The City of New York has taken another significant step in reducing the region's carbon footprint by passing legislation today that incrementally displaces 20 percent of the heating oil sold within the city with cleaner-burning, sustainable, biodiesel.

The City of New York has taken another significant step in reducing the region's carbon footprint by passing legislation today that incrementally displaces 20 percent of the heating oil sold within the city with cleaner-burning, sustainable, biodiesel.

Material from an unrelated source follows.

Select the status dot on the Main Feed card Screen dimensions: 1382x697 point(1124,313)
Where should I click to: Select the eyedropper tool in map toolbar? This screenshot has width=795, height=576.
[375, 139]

"New York City is once again setting an example for the rest of the Northeast to follow by ensuring consumers are provided with the nation's cleanest heating oil," said Donnell Rehagen, Chief Operating Officer of the National Biodiesel Board. "Not only does biodiesel dramatically reduce carbon emissions, it reduces other harmful pollutants as well as smog, making New York's air healthier to breathe."

The bill, which was passed today by a 47-3 vote and is expected to be signed by Mayor Bill de Blasio, will increase the amount of biodiesel in heating oil in the City from the current two percent level to five percent October 1, 2017. The blend level then moves to 10 percent in 2025, 15 percent in 2030, and 20 percent in 2034.

A wide variety of organizations supported this important effort including the heating oil industry, labor organizations, and environmental stakeholders in the City.

"The New York Oil Heating Association has played a vital and vocal role in advocating for the increased use of Bioheat® fuel," said Rocco Lacertosa, CEO of the New York Heating Oil Association (NYOHA). "We applaud the City Council for passing legislation that will reduce carbon emissions and improve air quality in New York City and we commend our partners in the environmental and labor community for their dedication to this issue. Heating oil in New York City is already, by far, the cleanest heating oil sold anywhere in the United States. The new Bioheat requirement, starting at B5 and eventually going up to B20, is a necessary next step to promote a more sustainable fuel that will reduce our contribution to climate change while enhancing green job creation, encouraging energy independence and supporting local businesses."

It is estimated that the increase from a two percent biodiesel blend to a five percent blend in the City would reduce the emissions equivalent to taking 45,000 cars off the road with the increase to 20 percent the equivalent of removing more than a quarter of a million cars.

Made from an increasingly diverse mix of resources such as soybean oil, recycled cooking oil and animal fats, biodiesel is a renewable, clean-burning diesel replacement fuel. It is the first commercial-scale fuel produced across the U.S. to meet the EPA's definition as an Advanced Biofuel - meaning the EPA has determined that biodiesel reduces greenhouse gas emissions by more than 50 percent when compared with petroleum diesel. 

The heating oil market isn't New York's only experience with biodiesel.

In 2013, New York City planned for their 9,000 diesel-powered municipal fleet vehicles to use biodiesel blends. It began with the Parks Department, which found compliance so easy it soon increased its biodiesel use to B20 in its vehicles. Other departments followed suit, including the Department of Sanitation, which began using biodiesel in all of its fleet vehicles. With Sanitation consuming 80 percent of New York City's fleet fuel, its move to biodiesel has paid dividends. The City has experienced a 19 percent reduction in carbon emissions since 2005, on track to reach an 80 percent reduction by 2050.